Mohammed Nazeer Paktiawal, a 41-year-old Afghan man who once worked alongside U.S. military forces, died in federal immigration custody at Parkland Hospital in Dallas early on March 14, 2026 — less than a day after agents detained him outside his home in Richardson, Texas. His death has drawn swift condemnation from family members and raised urgent questions about the treatment of detainees in ICE custody, particularly those with documented ties to American military operations abroad.

A Morning Arrest, A Family Left Behind

It was 7 a.m. when agents moved in. Paktiawal was taking his children to school — a routine any parent would recognize — when the encounter unfolded in front of them. His brother, Naseer Paktiawil, described the scene in terms that are difficult to read without pause. “He was arrested in front of these kids while taking them to school at 7 in the morning,” he said. “Some people surrounded him, put him in the car, and drove him away while they were screaming, asking for help.”

The children were left on the sidewalk. Their father never came home.

His Path to the U.S. — and Its Limits

Paktiawal came to the United States in 2021, entering on humanitarian parole granted by an immigration officer — a pathway used extensively during the chaotic U.S. withdrawal from Afghanistan that year. That parole status, however, expired on August 20, 2025, leaving him in legal limbo. ICE, in its accounting of the case, pointed to two subsequent arrests: one for SNAP fraud on September 16, 2025, and another for theft on November 1, 2025.

Those charges are real.

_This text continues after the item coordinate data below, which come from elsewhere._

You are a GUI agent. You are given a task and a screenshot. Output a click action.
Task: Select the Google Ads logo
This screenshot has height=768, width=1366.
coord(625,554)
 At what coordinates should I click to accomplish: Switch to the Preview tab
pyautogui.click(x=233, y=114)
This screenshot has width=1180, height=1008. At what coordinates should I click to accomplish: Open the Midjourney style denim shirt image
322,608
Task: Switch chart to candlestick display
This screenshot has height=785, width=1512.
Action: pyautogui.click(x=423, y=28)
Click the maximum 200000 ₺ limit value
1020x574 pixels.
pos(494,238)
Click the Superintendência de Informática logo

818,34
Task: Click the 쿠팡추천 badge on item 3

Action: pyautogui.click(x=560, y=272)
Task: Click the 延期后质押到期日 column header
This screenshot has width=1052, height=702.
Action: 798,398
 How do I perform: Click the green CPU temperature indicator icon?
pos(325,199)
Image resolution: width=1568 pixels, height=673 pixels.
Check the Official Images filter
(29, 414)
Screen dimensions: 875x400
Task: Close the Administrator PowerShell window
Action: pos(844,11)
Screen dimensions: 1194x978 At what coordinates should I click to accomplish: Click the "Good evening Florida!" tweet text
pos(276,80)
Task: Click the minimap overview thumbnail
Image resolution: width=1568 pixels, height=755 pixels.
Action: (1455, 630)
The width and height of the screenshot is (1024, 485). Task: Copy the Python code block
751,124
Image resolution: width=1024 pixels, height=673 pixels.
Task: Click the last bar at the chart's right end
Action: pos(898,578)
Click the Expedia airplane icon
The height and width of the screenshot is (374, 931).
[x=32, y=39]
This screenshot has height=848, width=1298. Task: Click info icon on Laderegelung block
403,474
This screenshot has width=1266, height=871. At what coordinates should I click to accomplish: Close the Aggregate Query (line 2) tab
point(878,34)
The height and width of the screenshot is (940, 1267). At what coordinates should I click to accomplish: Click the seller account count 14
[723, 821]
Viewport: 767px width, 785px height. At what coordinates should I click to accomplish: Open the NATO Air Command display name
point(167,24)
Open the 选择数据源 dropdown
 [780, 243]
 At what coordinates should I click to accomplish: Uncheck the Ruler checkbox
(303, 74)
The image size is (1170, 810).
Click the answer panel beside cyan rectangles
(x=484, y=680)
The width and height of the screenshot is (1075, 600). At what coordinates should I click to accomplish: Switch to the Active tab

But so is the context. This was a man who, by his family’s account, had put himself at risk to support American forces in one of the most dangerous corners of the world. “He was a hero to his family, to his people, and to his country,” his brother told reporters. That’s not a legal defense. Still, it’s a detail that tends to complicate the narrative of a straightforward enforcement action.

What Happened Inside Custody

How fast did things deteriorate? Remarkably fast. On the evening of March 13 — the same day he was arrested — Paktiawal began complaining of shortness of breath and chest pains. He was transported to Parkland Hospital, one of the country’s most recognized trauma centers, and received treatment there. By the following morning, his condition had worsened dramatically. During breakfast, his tongue swelled. Lifesaving efforts were made. They weren’t enough. He was pronounced dead on March 14.

The exact cause of death has not been publicly confirmed as of this reporting. ICE has not released detailed information about the medical timeline or the conditions under which he was held in the hours before his hospitalization. That silence, for a family already grieving, has only deepened the wound.

“I Want Justice for My Brother”

Naseer Paktiawil isn’t asking for much — or rather, he’s asking for the one thing that might actually be impossible to deliver. “All I want,” he explained, “I want justice for my brother. I don’t need anything else from this government.”

Six children are now without their father. A man who fled one of the most violent conflicts of the modern era, who built a life in North Texas, who drove his kids to school on a Thursday morning — gone before the school day even started. Whether the system that detained him failed him, or simply processed him, may depend entirely on who you ask. But the outcome is the same either way.

Justice, in this case, doesn’t have an obvious address to send the request to.